Your objective => Rewrite the data below as a numbered list with one line per item, and skip any blank lines.
**** Stored records
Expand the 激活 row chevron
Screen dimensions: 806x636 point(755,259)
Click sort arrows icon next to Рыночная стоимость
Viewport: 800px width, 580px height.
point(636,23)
********
Exercise answer =>
1. Expand the 激活 row chevron
2. Screen dimensions: 806x636 point(755,259)
3. Click sort arrows icon next to Рыночная стоимость
4. Viewport: 800px width, 580px height.
5. point(636,23)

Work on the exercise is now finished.